Both ASCAP and BMI recently announced that they have reached new multi-year licensing deals with the streaming music service Pandora. According to a joint statement from ASCAP and BMI: “These deals create business benefits for Pandora, while modernizing compensation in the U.S. for ASCAP and BMI songwriters and publishers.”
While these deals represent progress (the rates that ASCAP and BMI agreed on and the term of these deals were not announced), this does not change the need for Congress to adopt THE SONGWRITER EQUITY ACT nor does it change the need for the U.S. Department of Justice to make significant changes in the 1941 Consent Decrees that govern ASCAP and BMI rate-setting and licensing procedures. The ASCAP/BMI joint statement references ‘improved rates’ but we strongly suspect that the rates are still not in line with what we believe songwriters should be receiving as a percentage of Pandora’s revenue for use of their songs if the rates were determined by a marketplace standard. Even if the rates were doubled, an individual songwriter still only receives hundreds of dollars for millions of listens on Pandora.
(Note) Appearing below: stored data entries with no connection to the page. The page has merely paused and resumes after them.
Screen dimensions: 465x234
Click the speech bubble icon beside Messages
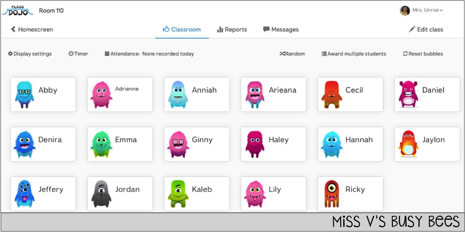pyautogui.click(x=266, y=29)
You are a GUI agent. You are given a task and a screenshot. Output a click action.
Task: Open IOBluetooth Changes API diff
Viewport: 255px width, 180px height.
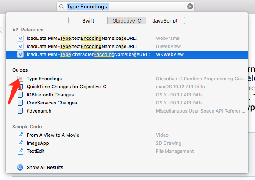click(50, 95)
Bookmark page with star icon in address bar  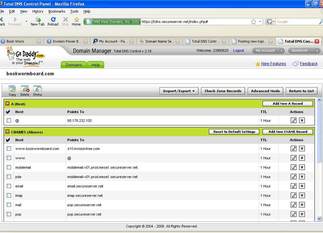tap(253, 22)
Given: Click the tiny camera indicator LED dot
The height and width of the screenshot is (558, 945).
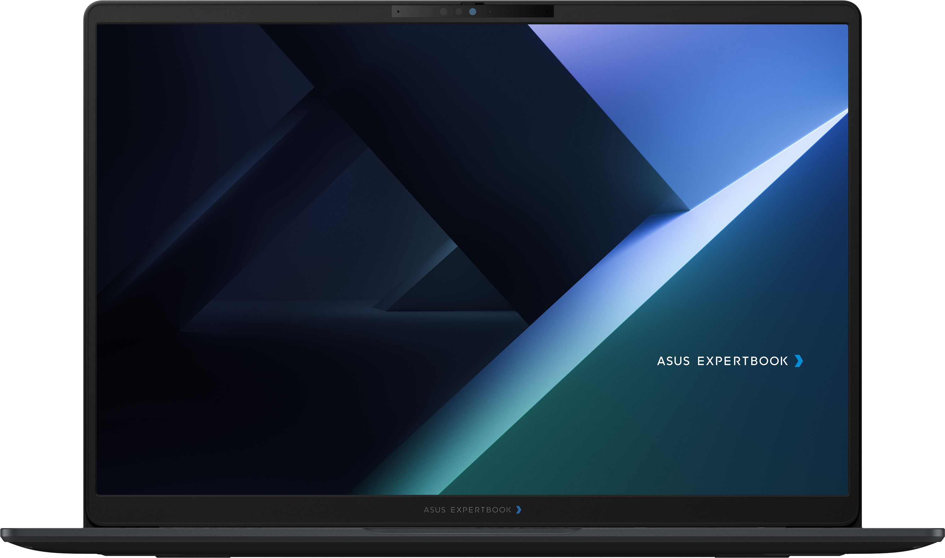Looking at the screenshot, I should coord(490,12).
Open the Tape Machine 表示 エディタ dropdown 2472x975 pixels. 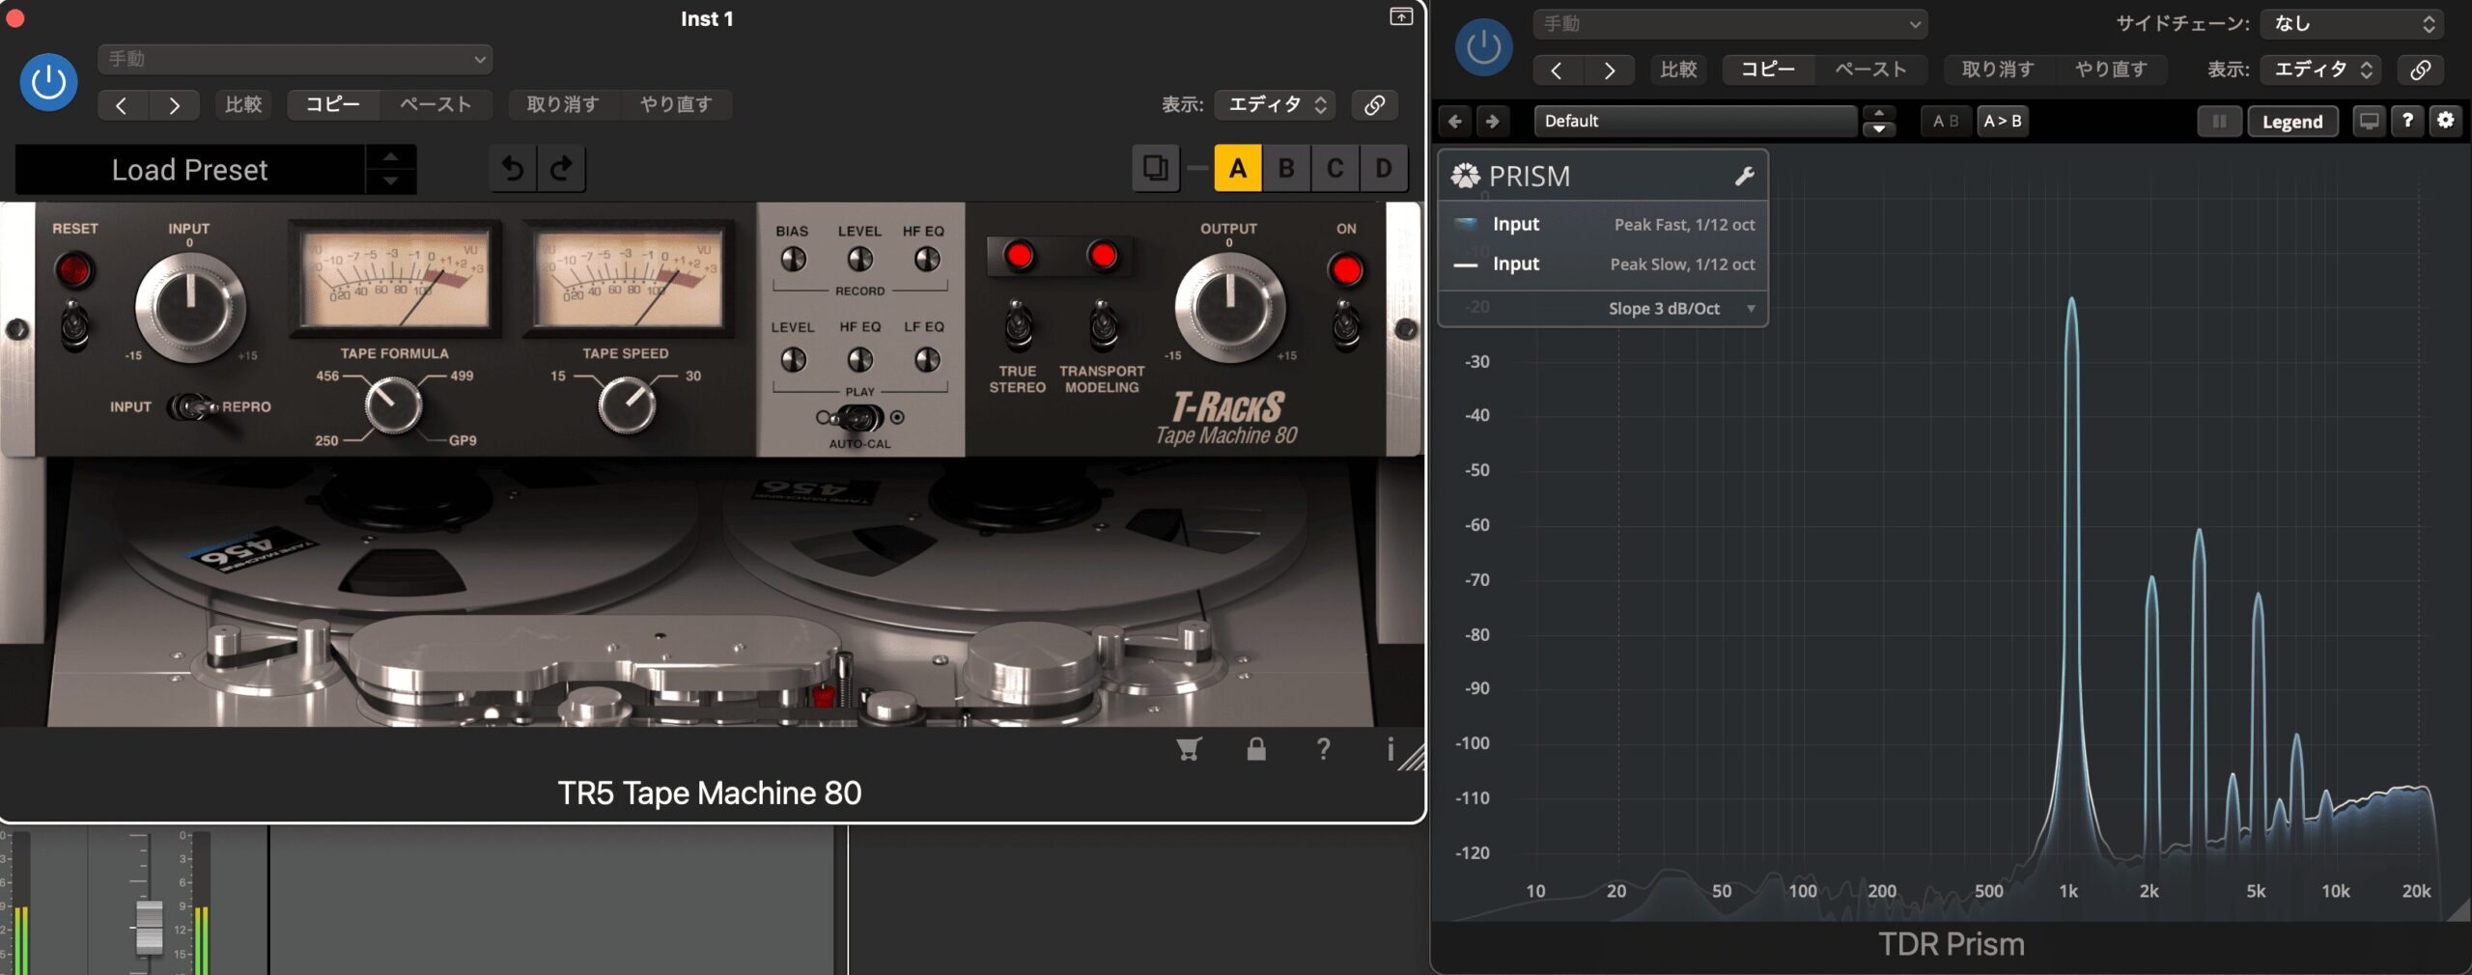1275,104
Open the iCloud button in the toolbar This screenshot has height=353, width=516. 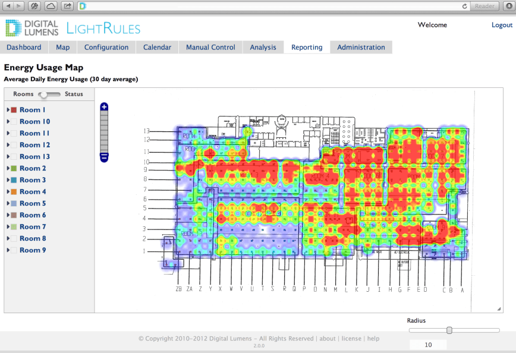coord(51,6)
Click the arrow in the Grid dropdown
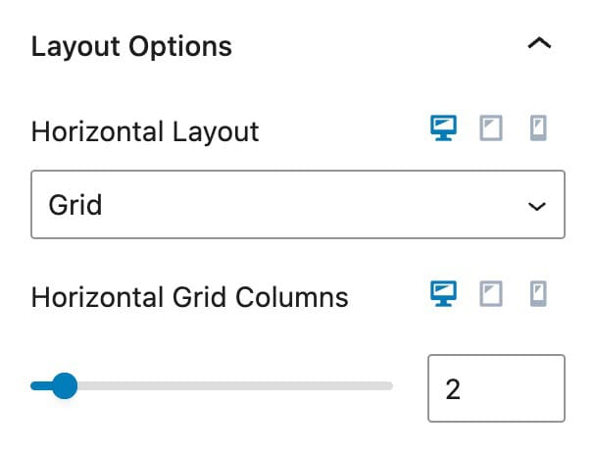 coord(536,206)
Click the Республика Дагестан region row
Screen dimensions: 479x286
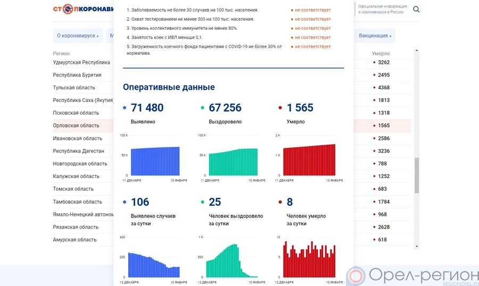[78, 151]
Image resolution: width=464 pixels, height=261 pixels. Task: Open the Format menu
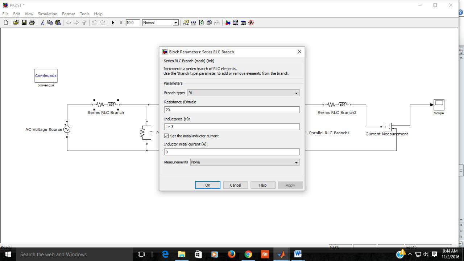tap(69, 14)
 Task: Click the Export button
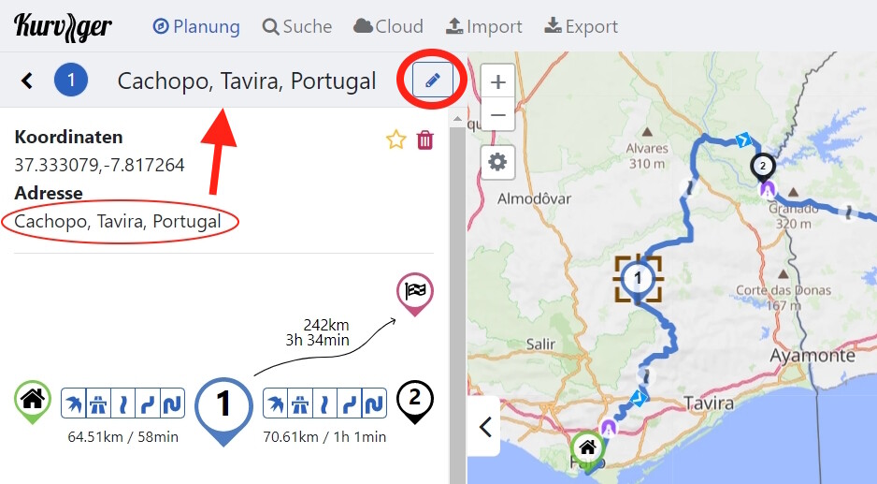[582, 26]
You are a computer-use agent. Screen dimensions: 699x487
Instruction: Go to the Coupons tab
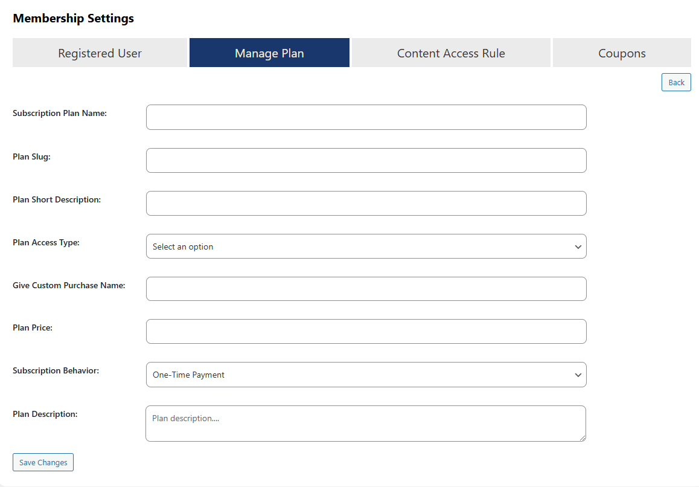(x=622, y=53)
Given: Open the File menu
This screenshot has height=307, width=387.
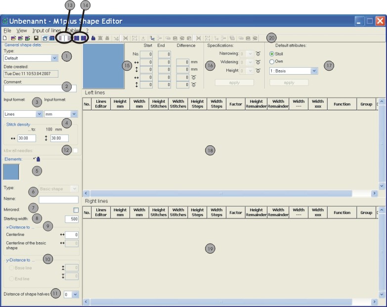Looking at the screenshot, I should point(7,30).
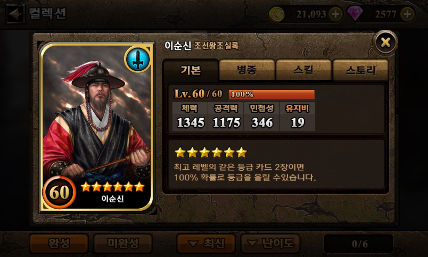
Task: Add gems with the plus icon next to 2577
Action: [x=407, y=14]
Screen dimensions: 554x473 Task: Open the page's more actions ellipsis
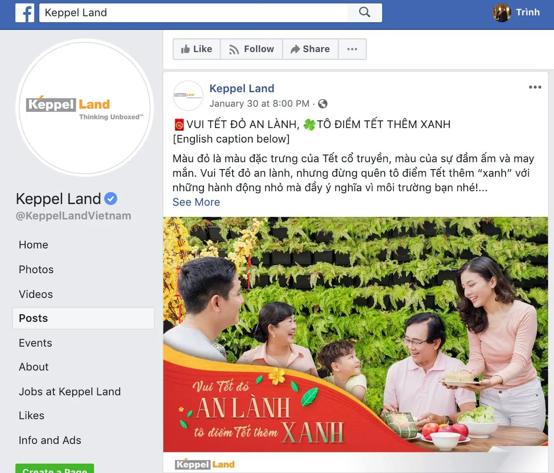click(352, 49)
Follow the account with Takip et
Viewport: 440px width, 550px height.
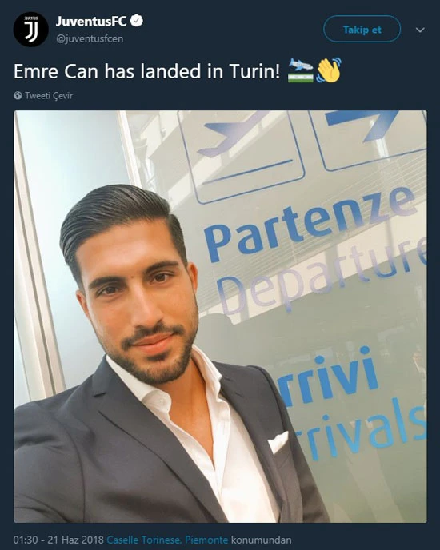pos(362,30)
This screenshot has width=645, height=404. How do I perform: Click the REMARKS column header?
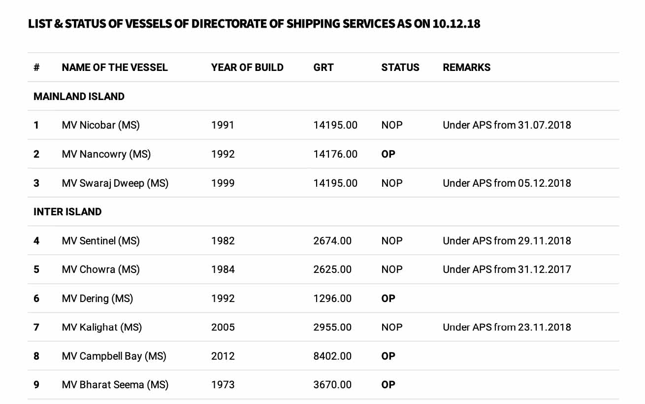(467, 67)
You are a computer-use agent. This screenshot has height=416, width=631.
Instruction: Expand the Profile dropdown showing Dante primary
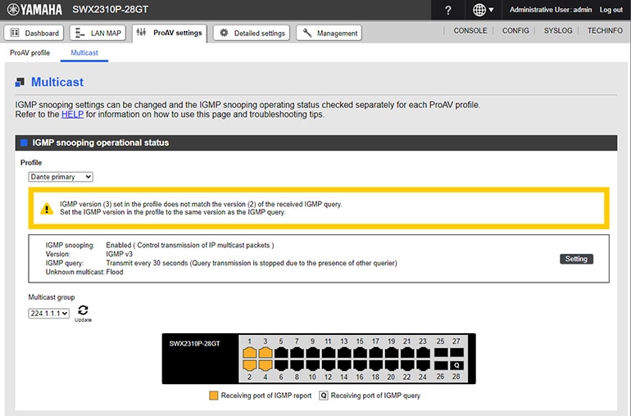point(61,176)
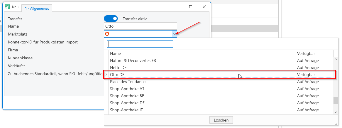
Task: Click the row indicator arrow beside Otto DE
Action: 106,75
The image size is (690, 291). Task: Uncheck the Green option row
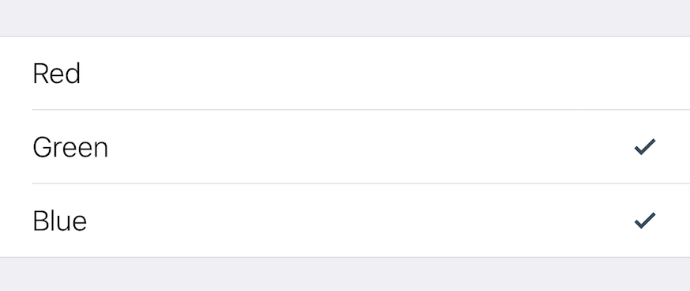click(345, 146)
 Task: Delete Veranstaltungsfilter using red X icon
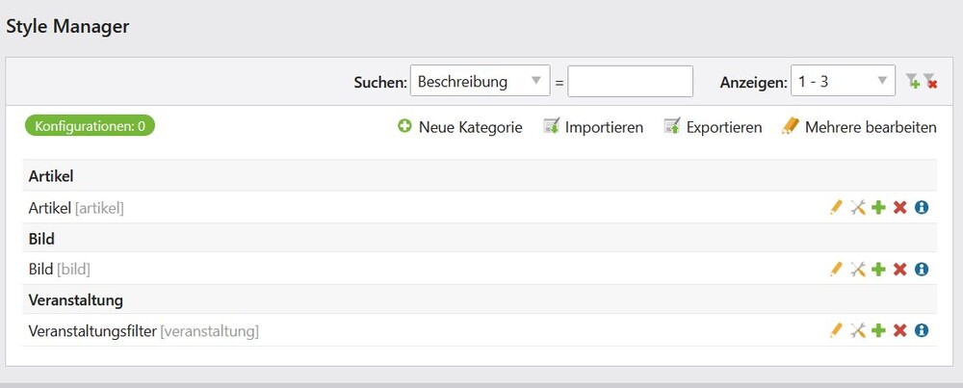[x=899, y=330]
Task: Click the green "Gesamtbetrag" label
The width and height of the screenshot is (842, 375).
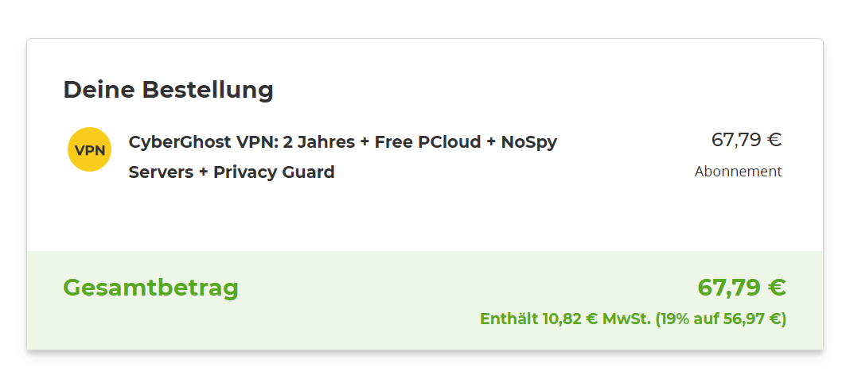Action: click(x=150, y=288)
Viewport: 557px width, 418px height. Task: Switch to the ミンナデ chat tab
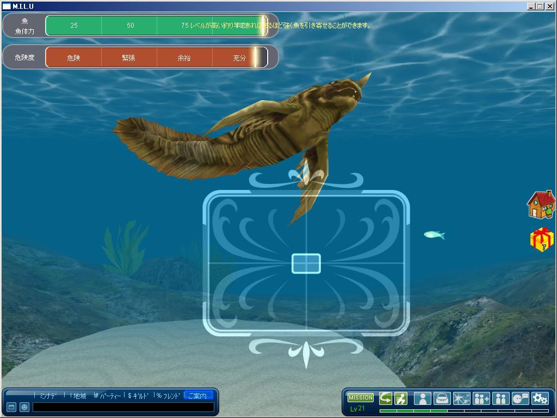click(48, 396)
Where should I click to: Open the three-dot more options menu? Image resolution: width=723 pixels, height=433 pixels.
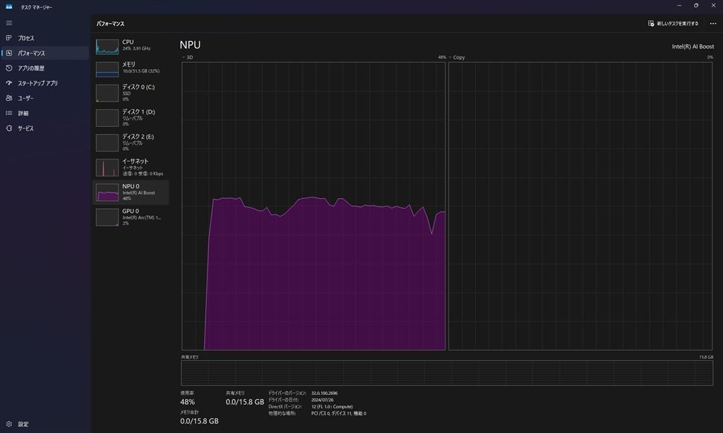(712, 23)
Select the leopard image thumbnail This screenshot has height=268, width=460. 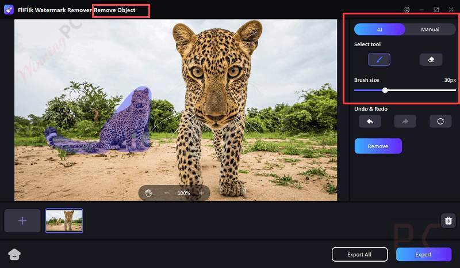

ASCAP and BMI and music publishers who similarly announced new deals with Pandora in recent days should be applauded and absolutely should have negotiated these deals. They all have a responsibility to achieve higher rates for the songwriters they represent. However, we don’t want Congress or the Dept. of Justice to be misled into thinking incrementally higher rates are enough for songwriters in terms of fair compensation. Songwriters still need the changes we are seeking from the government to eventually achieve completely fair compensation. If Pandora uses these new agreements to diminish those arguments, Congress and DOJ should not be receptive to such a message.